** Required tasks **
[1] Answer these questions about the article on Bill Clinton's health care comments, one line each:
(a) In which city did Clinton speak to reporters on Wednesday?
(b) Where was the rally at which he described a "crazy system"?
(c) On which program did Kellyanne Conway speak on Wednesday?
[2] Decide whether each statement agrees with the article on Bill Clinton's health care comments. Answer yes or no for each, and quote the words from the article that settle it.
(a) Clinton said he had opposed the law at first.
(b) Trump suggested at a Tuesday rally that Clinton had a hard time after his remarks.
(c) Clinton's wife objected to his calling the law a "crazy system."
[3] Carry on the article on Bill Clinton's health care comments from where it stops.

** Reading text **
######
Former President Bill Clinton continued to try and clarify his comments on the Affordable Care Act earlier this week on Wednesday, but told reporters his wife had no issue with him framing the law as creating a “crazy system.”

“Look, I supported it strongly from the get-go, but I knew at some point people that were just above the subsidy line were gonna get in trouble, because they don’t have enough market power,” he told reporters at a campaign stop in Youngstown, Ohio during his second day of campaigning for Hillary Clinton throughout the state.

Clinton created fodder for Republican attacks on Monday when he criticized the law for leaving out small business owners and workers who make too much to qualify for government subsidies for healthcare. At a rally in Flint, Mich., he said that, with the current law, “you've got this crazy system where all of a sudden 25 million more people have healthcare and then the people are out there busting it sometimes 60 hours a week wind up with their premiums doubled and their coverage cut in half."

Clinton clarified at rallies across Ohio on Tuesday that he supported the law and thought it did a “world of good,” and just needed some fixes. But Republican nominee Donald Trump speculated at a rally Tuesday that Clinton “went through hell” after the comments, and Trump’s campaign manager, Kellyanne Conway, continued hammering the point on Wednesday.

“President Bill Clinton is our best surrogate,” Conway said Wednesday on MSNBC’s “Morning Joe.”
######
** Material supplied **
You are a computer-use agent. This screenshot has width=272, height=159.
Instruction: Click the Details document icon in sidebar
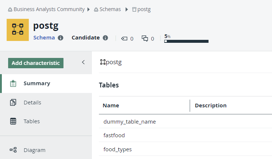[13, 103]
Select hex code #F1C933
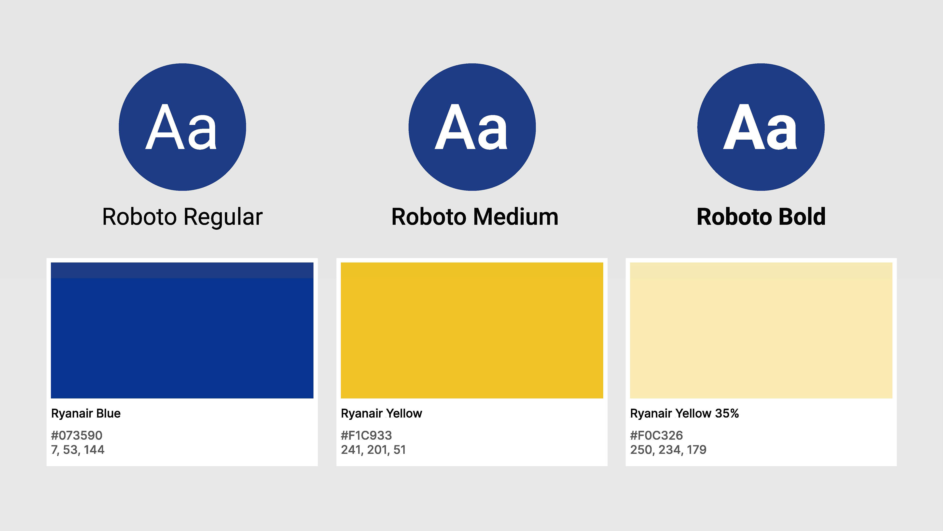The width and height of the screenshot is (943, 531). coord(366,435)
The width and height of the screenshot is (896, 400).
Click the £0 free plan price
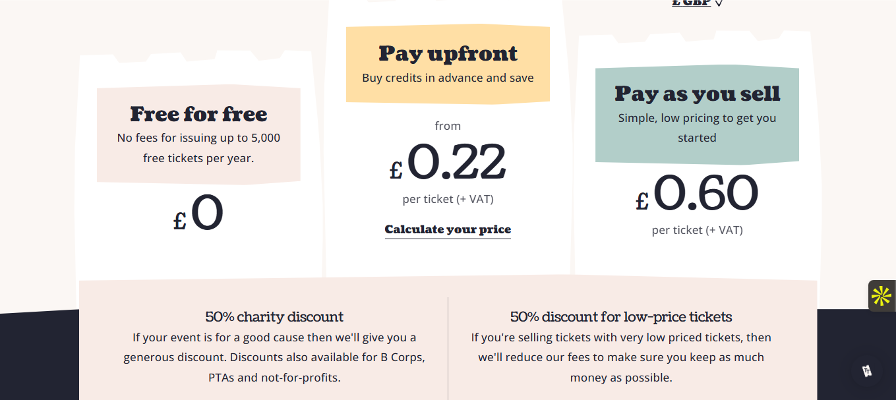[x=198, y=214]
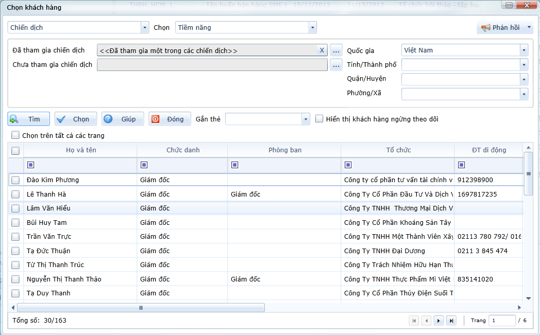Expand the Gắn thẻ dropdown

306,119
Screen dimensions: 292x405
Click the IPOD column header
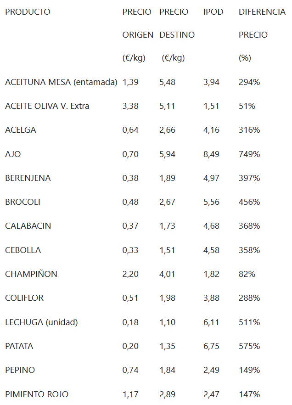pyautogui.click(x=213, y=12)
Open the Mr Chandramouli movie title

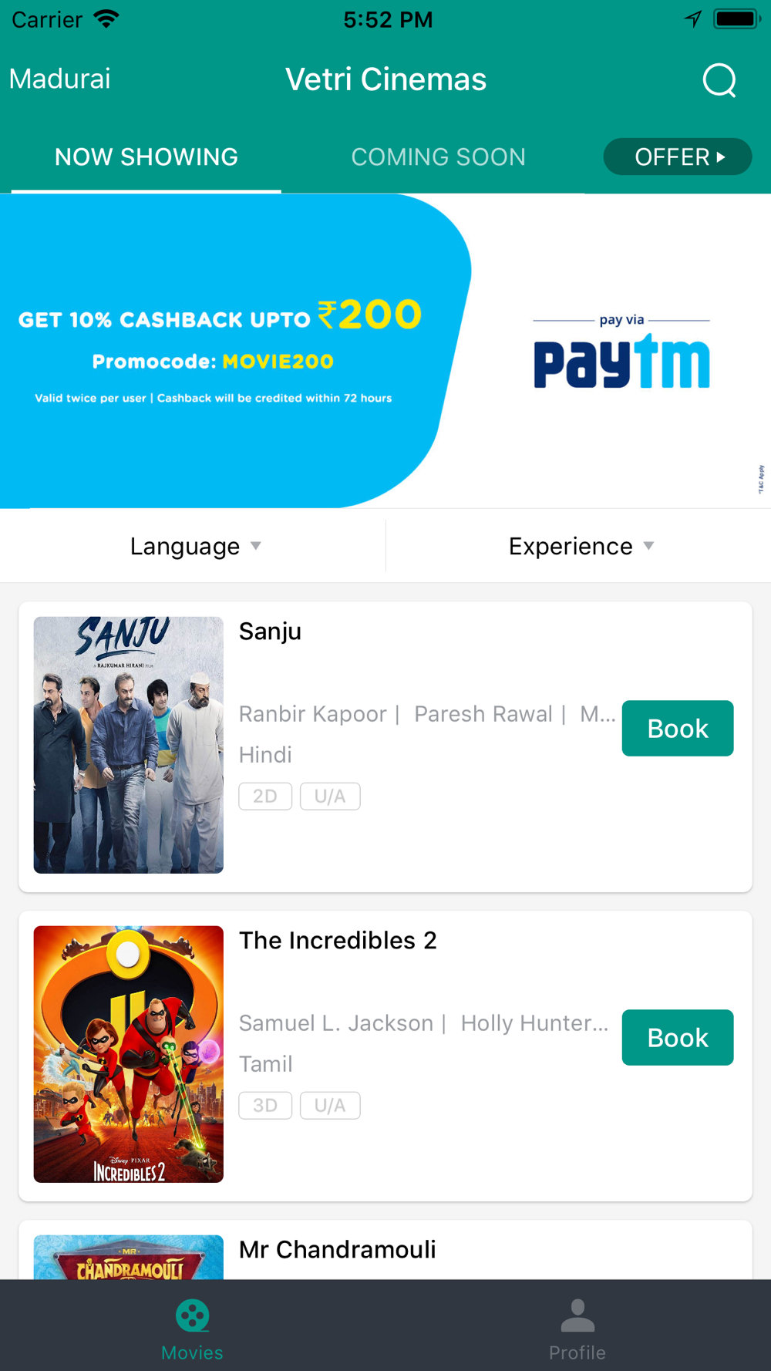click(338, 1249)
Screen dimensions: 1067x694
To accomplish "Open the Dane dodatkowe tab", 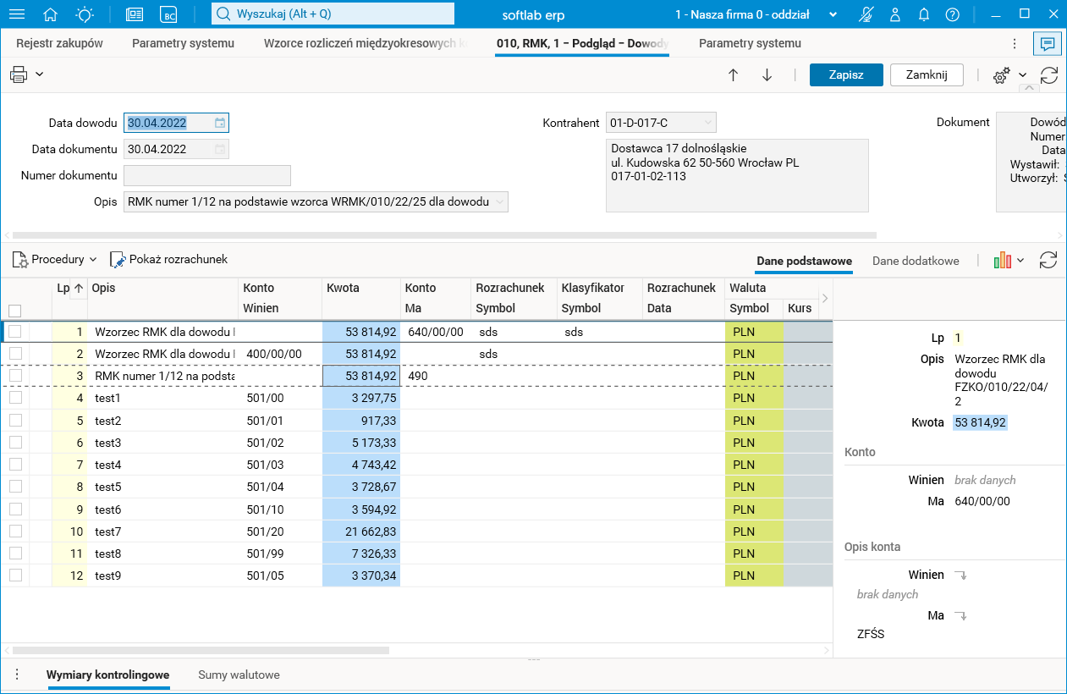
######
** Task-by-task answers **
[1]
(a) Youngstown, Ohio
(b) Flint, Mich.
(c) MSNBC's "Morning Joe"

[2]
(a) No: "Look, I supported it strongly from the get-go"
(b) Yes: "Republican nominee Donald Trump speculated at a rally Tuesday that Clinton “went through hell” after the comments"
(c) No: "told reporters his wife had no issue with him framing the law as creating a “crazy system.”"

[3]
But asked specifically whether Hillary had given him “grief” over his criticism of Obamacare in Michigan on Monday, Clinton said she hadn’t.

“She knows, and he [Obama] knows, I've talked to him about it, about how frustrating it is that the people that are just a little above the subsidy line and just a little above the Medicaid eligibility line are having insurance markets that are not working as well as everybody hoped they would,” he said.

But he went on to argue that the law had been crippled by the “adversaries of healthcare,” those who opposed including a public option in the original bill and who “voted 57 times to repeal it.”

They’re “trying to use a problem that the bill has — or a class of people that haven't been helped, and they worked hard to make sure those people didn’t get helped.”

He also charged the media had made a story out of nothing because, he said to a reporter in Youngstown, it’s “hard for you to write a serious story everyday.”

“So if somebody says something and it can be gnarled around, it’s irresistible,” Clinton mused.